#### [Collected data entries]

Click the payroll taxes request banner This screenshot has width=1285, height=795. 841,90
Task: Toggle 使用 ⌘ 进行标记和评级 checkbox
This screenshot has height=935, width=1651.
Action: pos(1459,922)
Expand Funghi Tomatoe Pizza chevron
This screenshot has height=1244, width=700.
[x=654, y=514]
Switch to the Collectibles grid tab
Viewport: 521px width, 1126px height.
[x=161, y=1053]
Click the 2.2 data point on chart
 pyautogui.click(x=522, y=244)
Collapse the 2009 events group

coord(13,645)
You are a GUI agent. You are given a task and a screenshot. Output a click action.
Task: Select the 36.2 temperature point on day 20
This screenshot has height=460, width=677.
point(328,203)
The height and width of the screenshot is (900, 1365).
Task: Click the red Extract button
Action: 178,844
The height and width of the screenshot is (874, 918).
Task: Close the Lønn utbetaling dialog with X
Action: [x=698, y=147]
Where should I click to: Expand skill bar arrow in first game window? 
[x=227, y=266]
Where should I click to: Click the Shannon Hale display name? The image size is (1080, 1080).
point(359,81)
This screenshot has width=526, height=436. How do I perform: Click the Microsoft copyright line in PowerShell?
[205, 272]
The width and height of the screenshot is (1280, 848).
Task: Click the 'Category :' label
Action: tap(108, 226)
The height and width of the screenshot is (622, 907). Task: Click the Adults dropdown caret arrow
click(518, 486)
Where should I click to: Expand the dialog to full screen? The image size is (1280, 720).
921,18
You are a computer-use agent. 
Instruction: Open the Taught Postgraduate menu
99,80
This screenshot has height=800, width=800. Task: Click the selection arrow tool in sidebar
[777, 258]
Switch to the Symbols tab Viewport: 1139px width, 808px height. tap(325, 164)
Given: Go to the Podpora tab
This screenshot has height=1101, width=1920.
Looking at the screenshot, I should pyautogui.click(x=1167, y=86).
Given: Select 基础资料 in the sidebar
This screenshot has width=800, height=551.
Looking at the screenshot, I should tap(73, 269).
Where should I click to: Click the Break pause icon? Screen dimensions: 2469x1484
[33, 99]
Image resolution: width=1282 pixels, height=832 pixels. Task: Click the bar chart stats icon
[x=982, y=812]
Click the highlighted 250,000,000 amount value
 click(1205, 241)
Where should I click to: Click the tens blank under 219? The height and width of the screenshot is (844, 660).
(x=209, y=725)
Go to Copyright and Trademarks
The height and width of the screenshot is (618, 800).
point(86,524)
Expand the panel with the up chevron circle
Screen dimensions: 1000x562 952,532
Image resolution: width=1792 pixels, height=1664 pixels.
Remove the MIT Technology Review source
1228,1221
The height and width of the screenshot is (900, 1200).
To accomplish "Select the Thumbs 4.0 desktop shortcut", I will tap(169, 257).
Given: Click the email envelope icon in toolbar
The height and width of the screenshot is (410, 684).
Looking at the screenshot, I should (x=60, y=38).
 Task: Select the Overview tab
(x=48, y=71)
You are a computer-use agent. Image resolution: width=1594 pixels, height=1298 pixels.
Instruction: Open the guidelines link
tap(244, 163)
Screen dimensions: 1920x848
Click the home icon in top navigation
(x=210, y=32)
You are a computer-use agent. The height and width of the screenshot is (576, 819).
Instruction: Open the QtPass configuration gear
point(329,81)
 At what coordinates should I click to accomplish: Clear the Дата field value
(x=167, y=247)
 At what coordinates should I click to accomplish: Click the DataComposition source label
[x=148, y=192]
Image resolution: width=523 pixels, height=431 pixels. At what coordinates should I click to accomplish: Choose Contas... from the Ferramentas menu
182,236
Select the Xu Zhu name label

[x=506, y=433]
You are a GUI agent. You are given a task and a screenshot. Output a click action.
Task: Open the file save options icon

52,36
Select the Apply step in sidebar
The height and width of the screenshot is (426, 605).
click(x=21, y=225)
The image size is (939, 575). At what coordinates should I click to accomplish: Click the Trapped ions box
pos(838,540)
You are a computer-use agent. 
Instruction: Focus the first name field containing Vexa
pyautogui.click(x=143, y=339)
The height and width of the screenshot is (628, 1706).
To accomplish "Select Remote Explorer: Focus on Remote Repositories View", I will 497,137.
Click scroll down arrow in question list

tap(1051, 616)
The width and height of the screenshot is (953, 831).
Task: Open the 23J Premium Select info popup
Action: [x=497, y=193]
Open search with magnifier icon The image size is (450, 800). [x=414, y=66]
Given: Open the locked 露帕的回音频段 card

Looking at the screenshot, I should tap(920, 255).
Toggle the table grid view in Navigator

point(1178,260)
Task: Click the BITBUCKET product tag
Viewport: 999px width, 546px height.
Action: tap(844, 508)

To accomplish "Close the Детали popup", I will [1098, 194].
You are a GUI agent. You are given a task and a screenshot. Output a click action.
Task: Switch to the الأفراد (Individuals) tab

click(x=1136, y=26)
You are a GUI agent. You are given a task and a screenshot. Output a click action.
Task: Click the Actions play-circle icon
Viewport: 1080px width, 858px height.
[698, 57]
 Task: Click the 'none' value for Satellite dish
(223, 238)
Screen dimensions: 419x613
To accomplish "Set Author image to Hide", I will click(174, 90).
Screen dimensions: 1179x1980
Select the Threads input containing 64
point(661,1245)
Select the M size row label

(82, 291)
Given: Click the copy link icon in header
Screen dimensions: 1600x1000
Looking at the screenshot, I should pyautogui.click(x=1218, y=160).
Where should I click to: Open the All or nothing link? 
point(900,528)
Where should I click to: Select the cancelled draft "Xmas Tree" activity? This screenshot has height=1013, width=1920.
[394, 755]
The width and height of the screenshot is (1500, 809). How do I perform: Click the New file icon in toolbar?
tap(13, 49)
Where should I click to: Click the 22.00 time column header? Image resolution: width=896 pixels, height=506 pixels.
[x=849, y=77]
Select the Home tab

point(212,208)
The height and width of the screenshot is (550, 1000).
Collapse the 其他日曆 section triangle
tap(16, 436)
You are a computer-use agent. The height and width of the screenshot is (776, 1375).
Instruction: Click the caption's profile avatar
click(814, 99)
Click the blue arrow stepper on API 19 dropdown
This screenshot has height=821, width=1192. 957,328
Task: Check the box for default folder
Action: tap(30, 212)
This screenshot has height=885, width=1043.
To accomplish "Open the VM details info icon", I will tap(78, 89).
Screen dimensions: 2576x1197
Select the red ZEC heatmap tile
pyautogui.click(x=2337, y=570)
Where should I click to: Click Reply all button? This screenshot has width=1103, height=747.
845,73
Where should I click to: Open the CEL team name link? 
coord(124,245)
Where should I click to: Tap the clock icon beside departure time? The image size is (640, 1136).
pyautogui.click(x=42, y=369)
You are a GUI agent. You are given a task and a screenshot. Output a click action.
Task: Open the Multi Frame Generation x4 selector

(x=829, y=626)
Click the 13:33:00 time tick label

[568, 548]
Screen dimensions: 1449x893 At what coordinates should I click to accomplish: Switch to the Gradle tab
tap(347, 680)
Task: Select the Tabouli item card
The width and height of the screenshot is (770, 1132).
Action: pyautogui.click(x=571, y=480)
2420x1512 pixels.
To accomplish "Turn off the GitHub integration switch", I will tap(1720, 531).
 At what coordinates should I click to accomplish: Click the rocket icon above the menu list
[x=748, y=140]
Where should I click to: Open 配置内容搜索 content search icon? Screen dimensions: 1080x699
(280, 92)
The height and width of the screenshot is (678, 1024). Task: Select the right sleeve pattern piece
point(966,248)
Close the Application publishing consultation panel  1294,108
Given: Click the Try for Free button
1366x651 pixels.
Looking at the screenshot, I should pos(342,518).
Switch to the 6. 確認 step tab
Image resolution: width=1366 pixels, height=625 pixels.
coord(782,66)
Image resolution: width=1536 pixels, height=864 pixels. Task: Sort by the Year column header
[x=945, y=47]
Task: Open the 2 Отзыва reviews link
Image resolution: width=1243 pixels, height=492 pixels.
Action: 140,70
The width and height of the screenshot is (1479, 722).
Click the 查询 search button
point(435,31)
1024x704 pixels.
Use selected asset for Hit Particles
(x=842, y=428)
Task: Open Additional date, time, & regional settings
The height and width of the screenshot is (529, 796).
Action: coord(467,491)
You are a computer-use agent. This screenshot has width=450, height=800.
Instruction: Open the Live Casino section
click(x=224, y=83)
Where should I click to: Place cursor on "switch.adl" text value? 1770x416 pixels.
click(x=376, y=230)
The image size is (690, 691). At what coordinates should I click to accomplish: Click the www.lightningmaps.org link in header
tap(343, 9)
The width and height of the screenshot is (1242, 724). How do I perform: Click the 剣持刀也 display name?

#### [Action item]
Write out exactly the lines that fall from the line with "Image resolution: width=1243" to the line with "Task: Open Additional" in the records above, keeping both ends.

#### [Output for this exercise]
Image resolution: width=1243 pixels, height=492 pixels.
Action: 140,70
The width and height of the screenshot is (1479, 722).
Click the 查询 search button
point(435,31)
1024x704 pixels.
Use selected asset for Hit Particles
(x=842, y=428)
Task: Open Additional date, time, & regional settings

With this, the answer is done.